Problem to solve
Copy out the rows verbatim, from the first row through the one containing "(x=876, y=731)", with both ends included.

Data shown
↓

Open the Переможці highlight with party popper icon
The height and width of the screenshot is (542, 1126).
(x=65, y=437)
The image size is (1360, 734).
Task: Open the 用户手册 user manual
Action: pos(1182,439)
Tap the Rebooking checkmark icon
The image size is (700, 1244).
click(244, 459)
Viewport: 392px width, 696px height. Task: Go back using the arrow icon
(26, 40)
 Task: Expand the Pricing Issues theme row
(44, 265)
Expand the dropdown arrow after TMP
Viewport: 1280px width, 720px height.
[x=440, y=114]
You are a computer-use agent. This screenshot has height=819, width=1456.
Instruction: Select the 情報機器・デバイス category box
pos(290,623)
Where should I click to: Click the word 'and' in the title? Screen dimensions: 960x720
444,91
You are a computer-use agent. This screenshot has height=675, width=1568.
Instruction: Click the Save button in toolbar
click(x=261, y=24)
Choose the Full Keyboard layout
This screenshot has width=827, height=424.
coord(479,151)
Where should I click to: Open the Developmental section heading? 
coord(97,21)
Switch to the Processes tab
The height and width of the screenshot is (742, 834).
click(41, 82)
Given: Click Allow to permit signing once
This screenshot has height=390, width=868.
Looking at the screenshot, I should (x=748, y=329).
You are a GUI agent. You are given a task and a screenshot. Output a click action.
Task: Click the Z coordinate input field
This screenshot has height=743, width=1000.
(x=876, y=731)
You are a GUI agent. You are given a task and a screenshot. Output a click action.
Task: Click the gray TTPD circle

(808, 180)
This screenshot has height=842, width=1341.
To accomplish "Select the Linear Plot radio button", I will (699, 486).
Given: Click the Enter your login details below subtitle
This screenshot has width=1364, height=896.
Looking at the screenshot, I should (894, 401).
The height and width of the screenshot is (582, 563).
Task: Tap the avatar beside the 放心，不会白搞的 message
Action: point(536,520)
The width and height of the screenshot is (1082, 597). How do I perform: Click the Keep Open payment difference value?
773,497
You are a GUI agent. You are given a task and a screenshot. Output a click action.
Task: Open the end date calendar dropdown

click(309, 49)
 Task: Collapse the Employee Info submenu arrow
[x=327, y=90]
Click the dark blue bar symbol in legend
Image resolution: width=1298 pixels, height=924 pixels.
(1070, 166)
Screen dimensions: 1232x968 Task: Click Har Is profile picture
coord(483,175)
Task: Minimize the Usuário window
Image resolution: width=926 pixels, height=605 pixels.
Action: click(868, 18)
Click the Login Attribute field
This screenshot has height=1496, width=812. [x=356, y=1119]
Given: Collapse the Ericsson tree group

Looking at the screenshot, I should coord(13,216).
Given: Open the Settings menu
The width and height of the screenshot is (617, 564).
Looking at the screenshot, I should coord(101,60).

↑

Expected output
Open the Переможці highlight with party popper icon
The height and width of the screenshot is (542, 1126).
(x=65, y=437)
The image size is (1360, 734).
Task: Open the 用户手册 user manual
Action: pos(1182,439)
Tap the Rebooking checkmark icon
The image size is (700, 1244).
click(244, 459)
Viewport: 392px width, 696px height. Task: Go back using the arrow icon
(26, 40)
 Task: Expand the Pricing Issues theme row
(44, 265)
Expand the dropdown arrow after TMP
Viewport: 1280px width, 720px height.
[x=440, y=114]
You are a computer-use agent. This screenshot has height=819, width=1456.
Instruction: Select the 情報機器・デバイス category box
pos(290,623)
Where should I click to: Click the word 'and' in the title? Screen dimensions: 960x720
444,91
You are a computer-use agent. This screenshot has height=675, width=1568.
Instruction: Click the Save button in toolbar
click(x=261, y=24)
Choose the Full Keyboard layout
This screenshot has width=827, height=424.
coord(479,151)
Where should I click to: Open the Developmental section heading? 
coord(97,21)
Switch to the Processes tab
The height and width of the screenshot is (742, 834).
click(41, 82)
Given: Click Allow to permit signing once
This screenshot has height=390, width=868.
Looking at the screenshot, I should (x=748, y=329).
You are a GUI agent. You are given a task and a screenshot. Output a click action.
Task: Click the Z coordinate input field
This screenshot has height=743, width=1000.
(x=876, y=731)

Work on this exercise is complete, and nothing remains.